Further, the reinforced concrete member 214 may be formed of only concrete without inserting a reinforcing bar.

(C)
In the above embodiment, the second pressure receiving member 22 is formed in a cross shape in plan view, but the present invention is not limited to this. For example, the first stacked portion 221 and the second stacked portion 222 of the second pressure receiving member 22 are rectangular, and the top plate 215, the first stacked portion 221, the second stacked portion 222, and the pressure receiving head 223 are viewed from above. You may form so that an external shape may become small gradually.

  The pressure receiving structure of the present invention has an effect capable of easily performing an inspection, and can be widely applied to, for example, a ground anchor used for cutting slope stabilization.
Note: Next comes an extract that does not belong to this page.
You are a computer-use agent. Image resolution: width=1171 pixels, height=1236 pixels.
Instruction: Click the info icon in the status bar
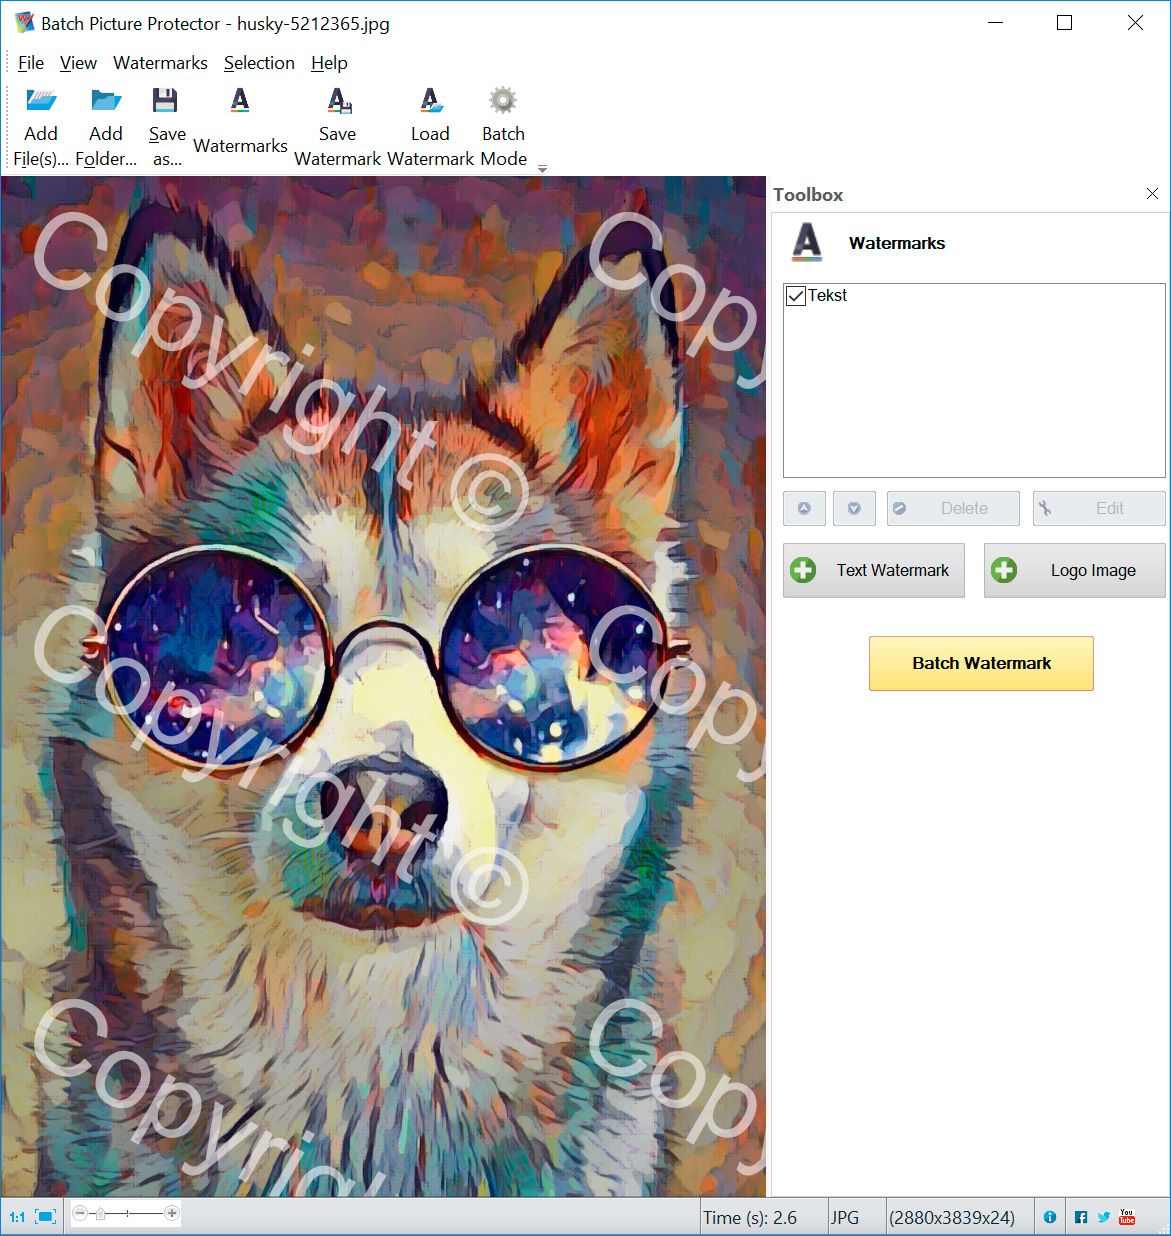(x=1049, y=1217)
1: Pressure receiving structure 2: Pressure receiving plate (an example of main body)
2a: Through hole 3: Anchor 4: Pressure bearing plate (an example of a pressure receiving portion)
4a: Through hole 4s: Upper surface 5: X-ray stress measuring device 10: Slope 11: Slip line 12: Rock 13: Mining hole 14: Grout material 21: First pressure member 22: Second pressure member 22a: Through hole 31 : Anchor member 32: Nut member 32e: Peripheral end 41: Analysis part 42: Cover member 211: Bottom plate 211a: Through hole 212: Frame body 213: Reinforcement member 213a: Through hole 213b: Bar member 213c: Bar member 214: Reinforced concrete member 215: Top plate 215a: Through hole 221: First laminated portion 222: Second laminated portion 223: Pressure receiving head

Claims (4)

A pressure receiving structure installed on a slope,
A main body disposed on the slope side;
An anchor arranged to penetrate through the inside of the main body,
A pressure receiving portion arranged on the upper side of the main body portion and receiving pressure from the anchor,
The pressure receiving portion is formed of a metal material having a yield stress of 100 MPa or more,
The pressure-receiving unit has an analysis unit that has a surface roughness of Ra100 or less and enables X-ray analysis at least in part.
Pressure receiving structure. The pressure receiving portion has an average crystal grain size of 1 to 30 μm.
The pressure receiving structure according to claim 1. The analysis unit is disposed within a radius of 100 mm from the outermost contact position between the anchor and the pressure receiving unit.
The pressure receiving structure according to claim 1 or 2. A coating member that covers the surface of the analysis unit;
The pressure receiving structure according to any one of claims 1 to 3.